La giornata odierna si apre con una tendenza decisamente negativa per i principali mercati azionari europei. Tra i più colpiti, troviamo il CAC 40 di Parigi che registra un decremento dello 0,65%, mostrandosi come la piazza più penalizzata della sessione mattutina. Segue la Borsa di Francoforte, con un calo dello 0,48%, mentre Piazza Affari a Milano mostra una flessione dello 0,4%. Anche Madrid e Londra si confermano in territorio negativo, con decrementi più contenuti, rispettivamente del 0,32% e del 0,16%.

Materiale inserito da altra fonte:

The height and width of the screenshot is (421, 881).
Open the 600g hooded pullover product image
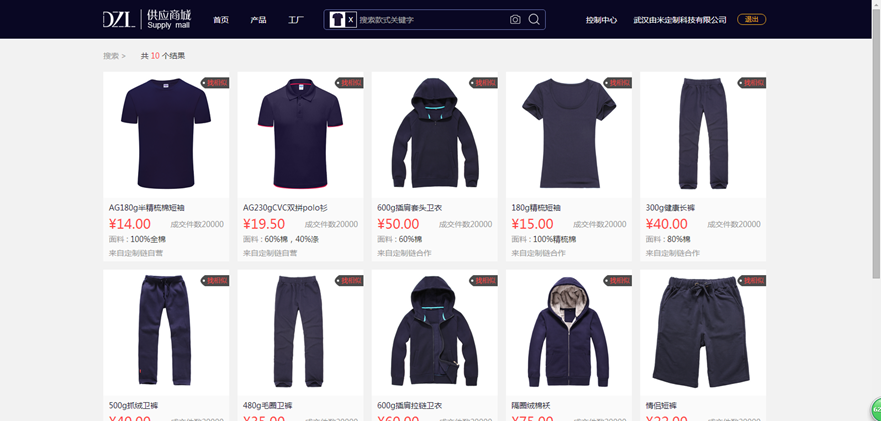[x=435, y=135]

Al centro dell’attenzione degli investitori ci sono anche i movimenti dei rendimenti obbligazionari, particolarmente quelli dei titoli di stato decennali. Il spread BTP-Bund si posiziona poco sopra i 131 punti, evidenziando un aumento del rendimento annuo dello stato italiano, attualmente al 3,93%, e di quello tedesco, al 2,61%.
Nel frattempo, chi guarda oltreoceano non trova motivo di ottimismo, poiché anche i future statunitensi si colorano di rosso, anticipando un avvio in calo per gli indici di Wall Street.
In Europa, i dati sulla fiducia dei consumatori e delle imprese non offrono un quadro uniforme. In Germania, l’indice Gfk sulla fiducia dei consumatori si attesta ben al di sotto delle previsioni a -20,9 punti, mentre in Francia rimane stabile a 90 punti. Di contro, in Italia si rileva una moderata crescita sia per la fiducia delle imprese che per quella dei consumatori, posizionandosi rispettivamente a 88,4 e a 96,4 punti.
Per quanto concerne le materie prime, il petrolio WTI supera la soglia degli 80 dollari al barile, con un incremento dello 0,78%, raggiungendo il prezzo di 80,44 dollari. È la prima volta dall’inizio dell’anno che il prezzo del greggio raggiunge e supera questo livello. Anche il gas naturale registra un aumento, del 1,87%, raggiungendo i 34,16 euro per MWh. L’oro, d’altra parte, presenta un aumento più modesto dello 0,14% attestandosi a 2.349,11 dollari l’oncia.
Dal punto di vista valutario, il dollaro USA mostra un rafforzamento, scambiato a 0,92 euro. Le altre valute principali, come la sterlina britannica e lo yen giapponese, mostrano una stabilità relativa nei confronti della moneta statunitense.
Il panorama aziendale europeo riflette la tendenza generale del mercato, con particolare pressione sul settore del lusso: azioni di LVMH cedono l’1,72%, mentre Hermes e Richemont mostrano cali dell’1,38% e dello 0,9%, rispettivamente. Nel settore automobilistico, BMW e Mercedes registrano perdite superiori all’1%, mentre Renault si distingue con un guadagno dell’1,7%, spinta dalle valutazioni positive degli analisti sulla base dei nuovi modelli previsti.
Il comparto bancario è altresì turbato da nuove indagini sul caso dei crediti deteriorati, che colpiscono particolarmente Credit Agricole e Montepaschi di Siena, con ribassi notevoli.
In chiusura, il settore petrolifero mostra una contrapposizione, con rialzi significativi per BP, Shell e TotalEnergies che si contrappongono alla tendenza generale del mercato.
Questo quadro complesso esige una lettura attenta delle dinamiche di mercato, e le prossime ore saranno cruciali per capire le direzioni future di questi indicatori finanziari che oggi mostrano incertezza e preoccupazione tra gli investitori.